__Selected passage__:

* Start *

# Teen beach movie



## ghostly gossip (Jul 28, 2013)

Come and join if u love the movie! To me it is awsome, so state your fave charater and if u did the interative quiz are u most like Mack, Brady, Lala, or butchy  have fun


----------



## BellaZilla (Sep 2, 2013)

Did you know they are releasing dolls


----------



## ghostly gossip (Sep 2, 2013)

BellaZilla said:


> Did you know they are releasing dolls


 yes! They made dolls but there super ugly


----------



## gravityfalls (Sep 11, 2013)

I love the movie my favorite character is lala ,and I am most like her.SCORE!!!!!!!!!!!!!!!!!!!!!!!!!!!!!!!!!!!!!!!!!!!!!!!!!!!!!!!!!!!!!!!!!!!!!!!!!!!!!!!!!!!!!!!!!LOL:shock:


----------



## ghostly gossip (Sep 13, 2013)

gravityfalls said:


> I love the movie my favorite character is lala ,and I am most like her.SCORE!!!!!!!!!!!!!!!!!!!!!!!!!!!!!!!!!!!!!!!!!!!!!!!!!!!!!!!!!!!!!!!!!!!!!!!!!!!!!!!!!!!!!!!!!LOL:shock:


 I'm just like her too -_- I HATE Lela! I want to be like my BF butchy


----------



## gravityfalls (Sep 14, 2013)

ghostly gossip said:


> I'm just like her too -_- I HATE Lela! I want to be like my BF butchy


why do you hate her????????????????

* End *

__Dataset excerpt__:
* Start *

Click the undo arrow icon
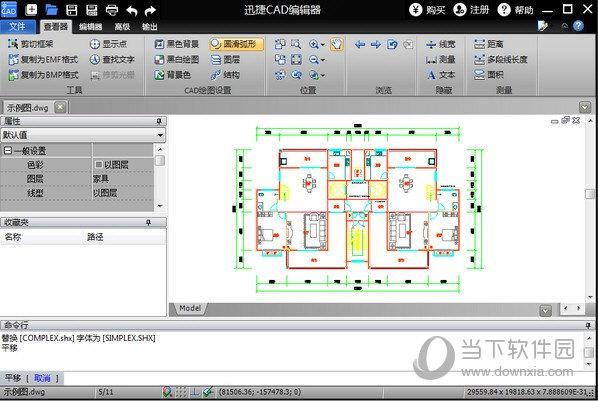Image resolution: width=598 pixels, height=401 pixels. tap(132, 10)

* End *

__Required work__:
a: From the Teen Beach Movie thread, extract everything from "# Teen beach" down to "BellaZilla (Sep 2, 2013)".
b: List the characters named in the opening post of the Teen Beach Movie thread.
c: Does each statement agree with the Teen Beach Movie thread? (i) BellaZilla brings up dolls being released. (ii) ghostly gossip thinks the dolls look good. (iii) gravityfalls names Mack as their favorite character.
None of the data is needed here.

__Task-by-task outputs__:
a:
# Teen beach movie



## ghostly gossip (Jul 28, 2013)

Come and join if u love the movie! To me it is awsome, so state your fave charater and if u did the interative quiz are u most like Mack, Brady, Lala, or butchy  have fun


----------



## BellaZilla (Sep 2, 2013)

b: Mack, Brady, Lala, butchy

c:
(i) Yes: "Did you know they are releasing dolls"
(ii) No: "They made dolls but there super ugly"
(iii) No: "my favorite character is lala"